Sono quindi sanzionati da nullità soltanto gli aumenti del canone di locazione pattuiti successivamente alla conclusione del contratto.

La necessità di tenere distinte le due situazioni trova preciso riscontro nella sentenza n. 2901 del 2007 (redatta da uno degli estensori delle sentenze che vengono in genere ricondotte al cd. secondo orientamento), in cui la Corte ha ritenuto esente da nullità la scrittura integrativa contestuale alla sottoscrizione del contratto di locazione, nella quale si prevedeva un importo (a titolo di contributo spese straordinarie e di uso dei mobili) che andava a far parte del canone sommandosi con quanto contestualmente pattuito con il contratto di locazione. In quella sede la Corte ha ribadito che soltanto la pretesa di somme ulteriori rispetto a quella originariamente pattuita incorre nella sanzione di nullità prevista dall’art. 79 legge n. 392 del 1978, in quanto volta ad attribuire al locatore veri e propri aumenti del canone ed ha ritenuto esente da vizi la sentenza con la quale si affermava che il anone fosse stato legittimamente dalle parti determinato ‘liberamente’, ‘nella misura corrispondente alla somma dei due atti contestuali’.

Sicché un accordo che geneticamente preveda un importo del canone di locazione destinato a crescere nel corso degli anni può essere valido, purché non sia destinato a svolgere surrettiziamente una funzione di aggiornamento del valore del canone svincolata dai criteri e dai limiti fissati dall’art. 32 della legge n. 392 del 1978 e trovi la sua giustificazione causale dall’assetto che le parti hanno dato ai rispettivi interessi nel contratto, mentre è nulla per violazione dell’art. 79 della legge n. 392 del 1978 la pretesa di somme ulteriori rispetto a quelle originariamente pattuite, in quanto volta ad attribuire al locatore veri e propri aumenti del canone.

Con il secondo motivo la ricorrente denuncia l’omessa, insufficiente e contraddittoria motivazione in ordine a punti decisivi della controversia in relazione alla valutazione data dal giudice alle prove testimoniali raccolte in primo grado, avendo entrambi i giudici di merito ritenuta infondata la richiesta di corresponsione dell’indennità di avviamento in mancanza di prova che nello spazio oggetto della locazione il laboratorio di falegnameria svolgesse una attività a contatto diretto con il pubblico degli utenti e consumatori, laddove ciò emergeva chiaramente dalle testimonianze raccolte.

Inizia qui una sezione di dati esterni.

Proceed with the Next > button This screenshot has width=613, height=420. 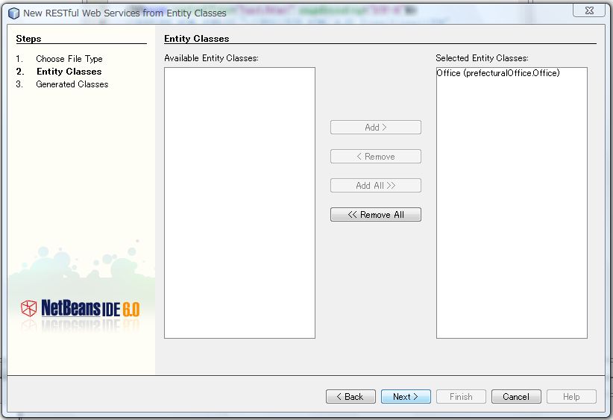click(x=406, y=397)
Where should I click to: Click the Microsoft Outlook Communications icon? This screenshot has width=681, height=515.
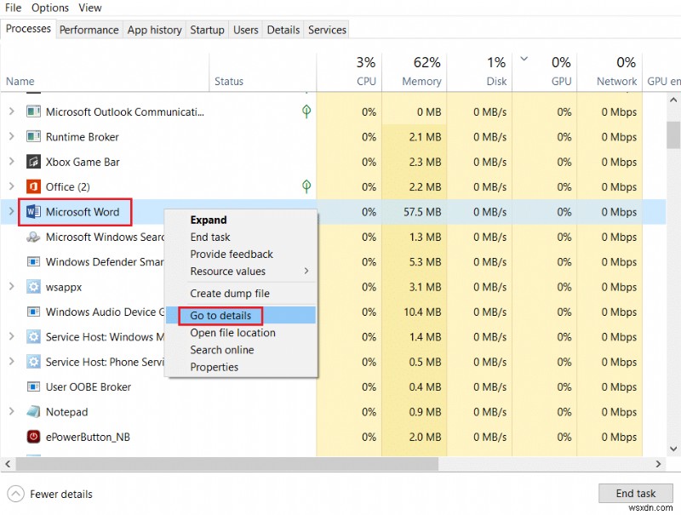[x=32, y=112]
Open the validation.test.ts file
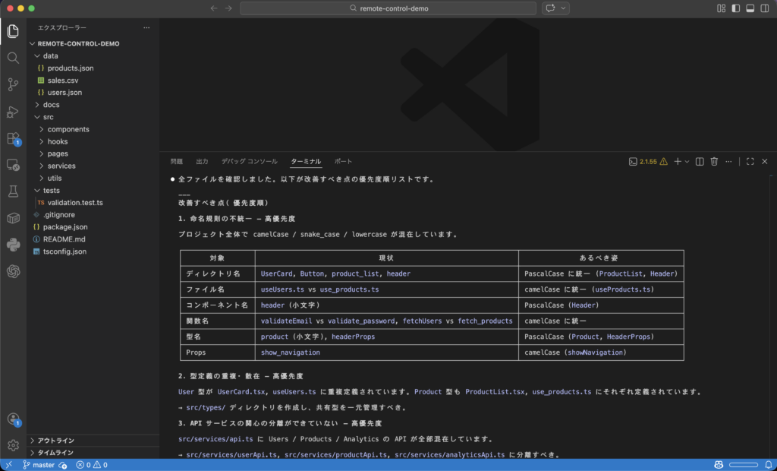The image size is (777, 471). (x=74, y=203)
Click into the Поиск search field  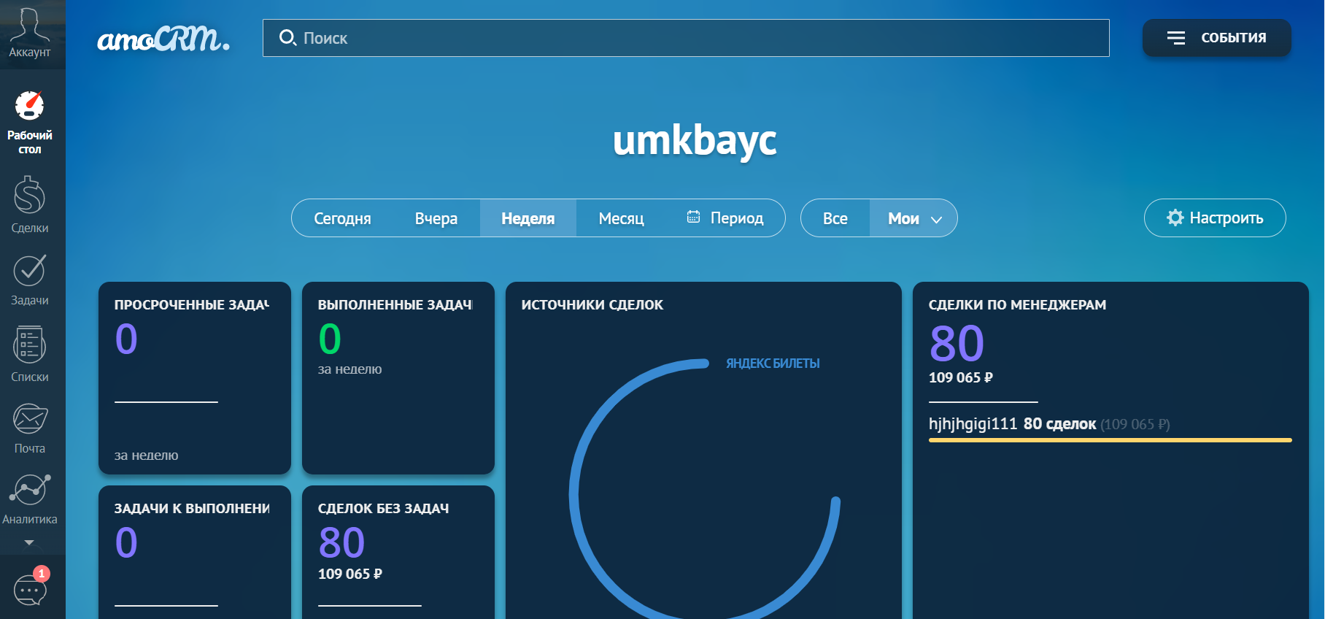tap(686, 38)
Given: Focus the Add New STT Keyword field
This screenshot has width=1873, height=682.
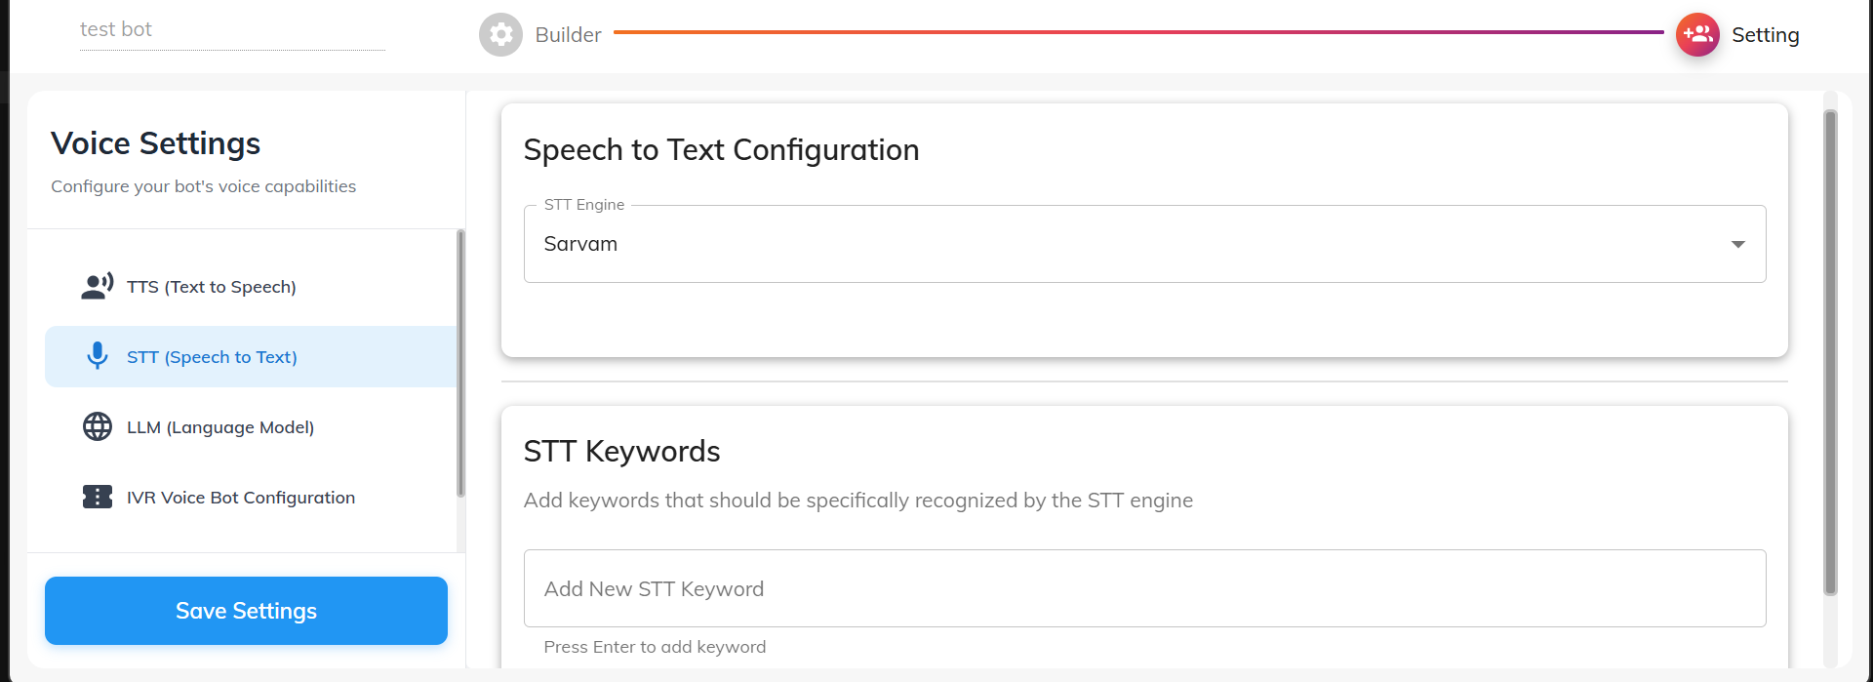Looking at the screenshot, I should point(1143,588).
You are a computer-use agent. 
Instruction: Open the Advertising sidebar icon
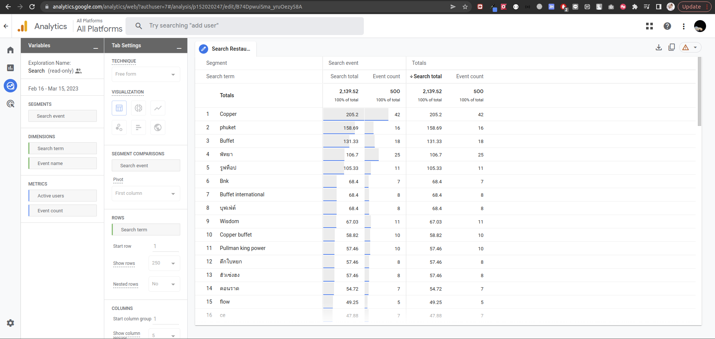(10, 104)
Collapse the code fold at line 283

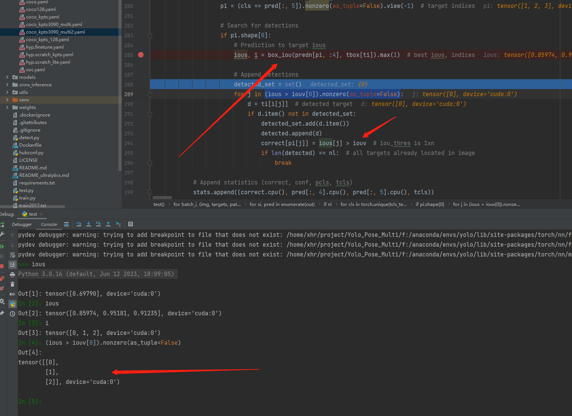tap(150, 35)
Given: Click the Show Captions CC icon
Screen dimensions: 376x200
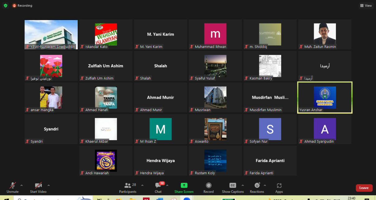Looking at the screenshot, I should 232,185.
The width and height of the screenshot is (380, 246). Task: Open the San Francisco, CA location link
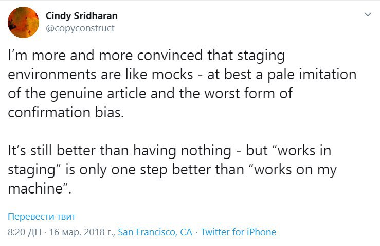[155, 232]
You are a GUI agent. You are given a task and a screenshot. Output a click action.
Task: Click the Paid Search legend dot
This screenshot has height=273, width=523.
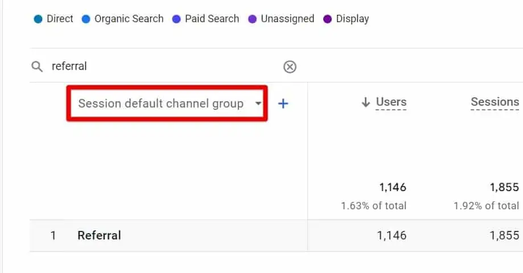176,19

Il motivo è infondato, in quanto volto a richiedere alla Corte, inammissibilmente, una rivalutazione in fatto delle deposizioni testimoniali raccolte.

L’apprezzamento delle risultanze di prova attiene infatti al libero convincimento del giudice di merito, per cui deve ritenersi preclusa ogni possibilità per la Corte di Cassazione di procedere ad un nuovo giudizio di merito attraverso l’autonoma valutazione delle risultanze degli atti di causa. Con la conseguenza che deve ritenersi inammissibile la doglianza mediante la quale la parte ricorrente avanza, nella sostanza delle cose, un’ulteriore istanza di revisione delle valutazioni e dei convincimenti del giudice di merito, diretta all’ottenimento di una nuova pronuncia sul fatto, estranea alla natura del giudizio di cassazione. Le spese seguono la soccombenza e si liquidano come al dispositivo.

P.Q.M.

La Corte rigetta il ricorso. Pone a carico del ricorrente le spese di lite sostenute dai contro ricorrenti e le liquida in Euro 2.200,00, di cui Euro 200,00 per spese, oltre accessori e contributo spese generali.